Aid Dependency can end - if Developing Countries are in the Driving Seat

You don't have to be an international development expert to be shocked by the suffering of the women, men and children affected by the East African famine.

You don't have to be an international development expert to be shocked by the suffering of the women, men and children affected by the East African famine. The images in the media distributed by TV stations and aid agencies alike paint a vivid picture of the full horror of starvation. The UK government has rightly led the world's emergency response to this disaster, and ministers deserve credit for pressurising their counterparts in other countries to do much, much more than their insubstantial efforts so far to stop the suffering and save lives.

But against this terrible backdrop, today there is also good news from the continent of Africa.
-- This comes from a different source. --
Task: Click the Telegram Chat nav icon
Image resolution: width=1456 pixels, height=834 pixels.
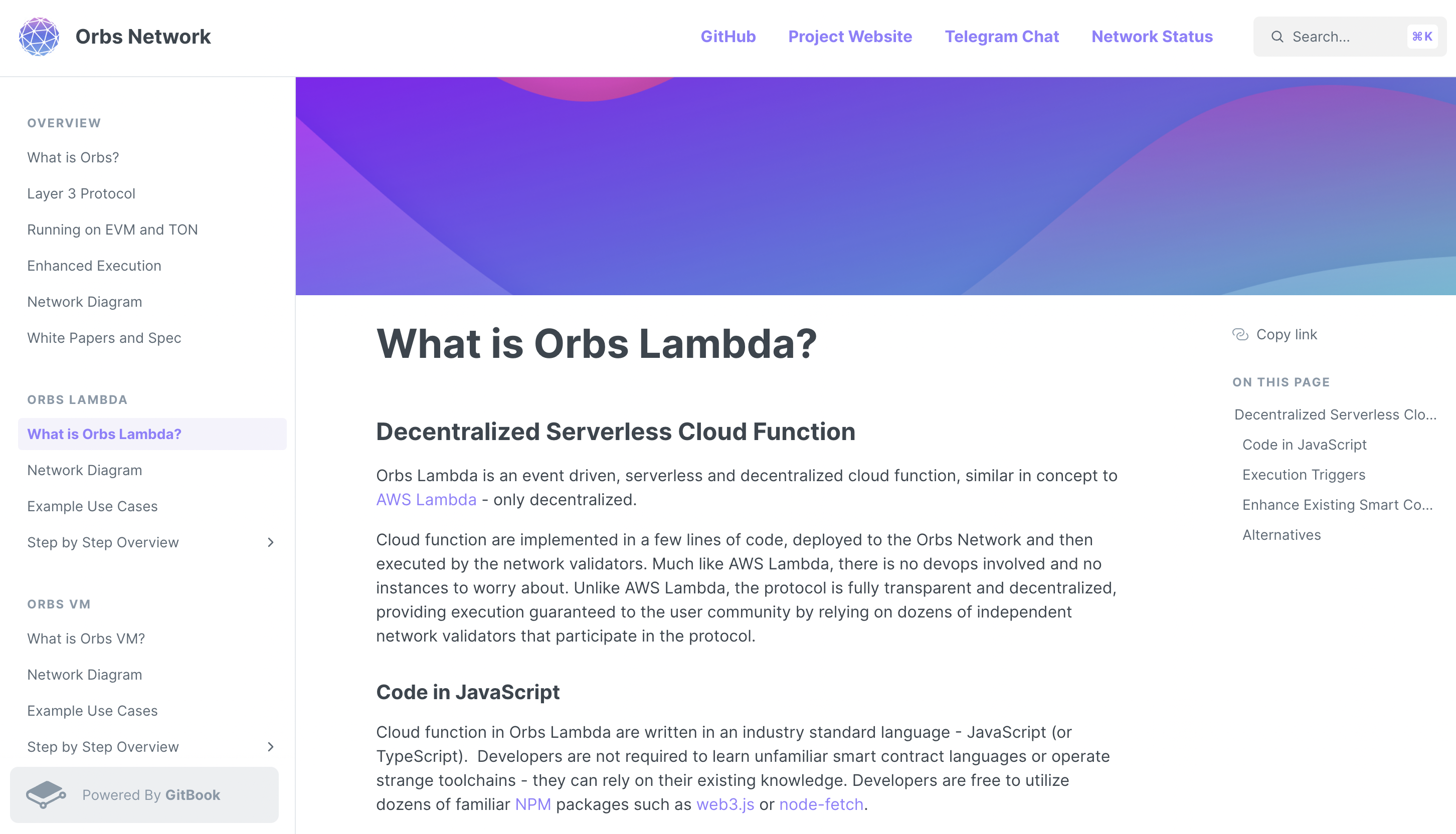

A new report released by ActionAid, Real Aid 3, shows that many countries are making real strides towards a sustainable end to poverty. And that UK aid is playing a crucial role in helping this happen. The report finds that developing countries' dependency on aid has declined by a third over the last decade and that because of the high quality aid that it gives, the UK is leading the world in this area.

Aid dependency is the proportion of the recipient government's spending that comes from aid. So as a country develops and its economy grows, it is able to collect more and more revenue for itself, and needs less and less aid from foreign donors. ActionAid's report shows that this is exactly what is happening in Ghana, where aid dependency fell over the last decade from 47% to 27%, in Mozambique where dependency dropped from 74% to 58%, and in Rwanda where dependency has fallen from 85% to 65%.

ActionAid calls the kind of high quality, effective aid that supports this process "real aid". Overall, our analysis of real aid spending places the UK's Department for International Development (DFID) second highest of all donors when it comes to the delivery of real aid. It is way ahead of the USA, Germany, Austria, France and Greece who all give significant proportions of substandard aid.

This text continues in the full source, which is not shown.